◆ BLOC DE TEXTE ◆
Tout ne s’est pas fait sans difficulté. Encore aujourd’hui, Zhang Yan (à droite sur la photo) doit sans cesse faire face à une résistance au changement qu’elle apporte ainsi qu’à la force de l’habitude, à commencer par celle de sa propre famille. Si celle-ci s’est montrée enthousiaste à propos de son retour au village, les désaccords concernant ses idées de transformation de la maison ont été nombreux. Certains de ses proches continuent de s’opposer systématiquement à ses nouvelles idées avant de finir par les adopter une fois qu’ils en voient l’utilité. Les villageois sont aussi surpris, désarçonnés par ses méthodes : quand eux démolissent leurs vieilles maisons pour construire du grand et du neuf, censé prouver leur réussite, et se débarrassent de leurs vieilleries, Zhang Yan elle, récupère ce qu’ils jettent, créé à partir de l’existant… Elle se heurte également aux enjeux du management : recrutement (difficile d’embaucher lors de la récolte du bambou par exemple), répartition du travail, gestion des conflits, motivation du personnel, arrêt d’une collaboration… Enfin, même si sa clientèle vient essentiellement des villes et provinces voisines (Shanghai, Hangzhou, Zhejiang, Anhui…), l’isolement géographique du village, sans véritable réseau de transport, est un frein indéniable. Alors, elle se démène, fait beaucoup par elle-même et, grâce à sa persévérance et sa force de persuasion, elle fait bouger les lignes et le regard des autres a commencé à évoluer.
Au moment du Nouvel An chinois 2020, l’épidémie du Covid-19 marque un coup d’arrêt brutal : plus aucun client ne viendra de janvier à avril… À cela s’ensuit la perte d’un ami cher. Suite à un changement de règlementation, la maison d’hôtes qu’il gérait a dû fermer ses portes du jour au lendemain. Il en est mort de tristesse… Comme tout entrepreneur en Chine, Zhang Yan a bien conscience que tout peut s’arrêter subitement. Loin d’être naïve, elle sait bien qu’elle ne doit pas trop s’attacher à son entreprise, et qu’elle doit se tenir prête à avoir une porte de sortie, juste au cas où…
Alors, elle explore de nouvelles pistes, tente de se diversifier. Grâce au boom du e-commerce en Chine, Zhang Yan se lance avec un petit réseau dans la vente de produits agricoles locaux ; un commerce qui rapporte 100 000 CNY (13 000 €) dès les premiers mois. La jeune femme ne s’arrête pas là. Dans la vieille rue, elle restaure un local pour en faire un restaurant français, tente de faire venir une boulangère de Hangzhou (杭州), et envisage un espace de travail collaboratif rural afin d’inciter les jeunes à venir s’installer en campagne.

◆ DONNÉES À EXAMINER ◆
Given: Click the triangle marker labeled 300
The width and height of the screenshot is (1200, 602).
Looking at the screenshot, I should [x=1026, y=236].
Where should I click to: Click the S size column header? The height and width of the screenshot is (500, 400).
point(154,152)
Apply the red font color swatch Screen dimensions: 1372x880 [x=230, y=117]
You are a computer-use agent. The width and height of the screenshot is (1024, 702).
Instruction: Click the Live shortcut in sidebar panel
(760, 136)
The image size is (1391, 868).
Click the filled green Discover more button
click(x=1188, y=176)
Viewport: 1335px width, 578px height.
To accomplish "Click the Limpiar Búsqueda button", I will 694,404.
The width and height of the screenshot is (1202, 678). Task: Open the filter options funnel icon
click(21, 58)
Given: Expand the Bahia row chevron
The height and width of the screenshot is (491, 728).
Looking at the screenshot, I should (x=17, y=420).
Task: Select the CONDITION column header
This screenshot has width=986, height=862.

◆ ACTION REQUISE 1 ◆
Dans le texte sur Zhang Yan, combien rapporte la vente de produits agricoles locaux dès les premiers mois ?
◆ ACTION REQUISE 2 ◆
Rédigez la suite du texte sur Zhang Yan après sa dernière phrase, s'il vous plaît.

◆ RÉPONSE 1 ◆
100 000 CNY, soit 13 000 €.

◆ RÉPONSE 2 ◆
Ayant eu vent de son action, le département touristique de Lin’an (临安), chef-lieu de la région, la contacte pour rejoindre leur initiative de revitalisation de la région, quoiqu’elle ne soit pas membre du Parti. Après plusieurs réunions dans les bureaux du gouvernement, elle se voit ainsi nommée responsable d’un réseau de maisons d’hôtes afin de les aider à se développer comme elle a réussi à le faire, en alliant développement et enrichissement dans le respect du cadre et des ressources locales. Cette soudaine promotion ne vient pas sans responsabilités et contraintes, mais offre à Zhang Yan un soutien indéniable pour accomplir son objectif premier : revitaliser Heqiao. Depuis peu, c’est tout le village qui est en rénovation : les routes et les canalisations sont refaites, les bâtiments publics rénovés et les habitants, inspirés par l’exemple de Zhang Yan qui fait figure de pionnière, lancent leurs propres projets. La transformation est lancée.